文本摘录:
<<<<

【LeetCode练习题】Copy List with Random Pointer
Copy List with Random Pointer
A linked list is given such that each node contains an additional random pointer which could point to any node in the list or null.
Return a deep copy of the list.
题目意思:
深拷贝一个给定的带random指针的链表,这个random指针可能会指向其他任意一个节点或者是为null。
(又是链表啊啊啊啊啊啊啊!!!!!!!!Orz……)
解题思路:
在每个原来节点的后面插入一个新节点(label值一样),然后复制原来节点的random指针,最后包含新旧链表的长链表分成一个原来的链表和一个新的链表。
有一点需要注意:就是遇到链表的问题时,一定要考虑p是空指针时,不要出现p->next之类的调用,本题也是一样要考虑的。
代码如下:
class Solution {
public:
RandomListNode *copyRandomList(RandomListNode *head) {
if(head == NULL)

>>>>

数据摘录:
<<<<

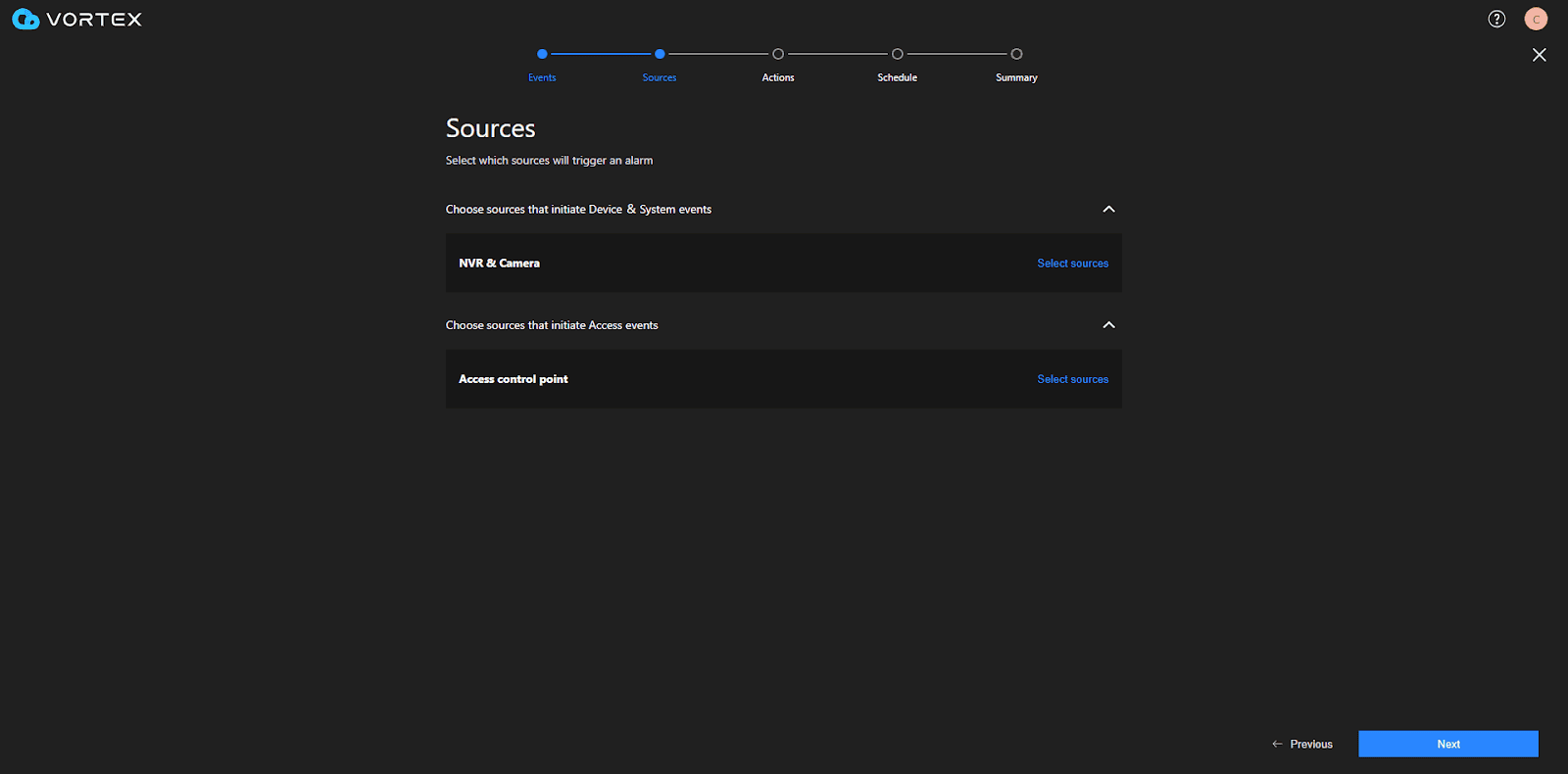Go back with the Previous button
Screen dimensions: 1568x774
point(1302,745)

>>>>

任务目标 1: 按照文本摘录中的解题思路,第一步要在哪里插入新节点?
任务目标 2: 请把文本摘录中从“有一点需要注意:就是遇到链表”开始、一直到“if(head == NULL)”为止的部分重写一遍,并把其中的“空指针”换成“NULL指针”。

练习输出 1: 在每个原来节点的后面插入一个新节点(label值一样)。

练习输出 2:
有一点需要注意:就是遇到链表的问题时,一定要考虑p是NULL指针时,不要出现p->next之类的调用,本题也是一样要考虑的。
代码如下:
class Solution {
public:
RandomListNode *copyRandomList(RandomListNode *head) {
if(head == NULL)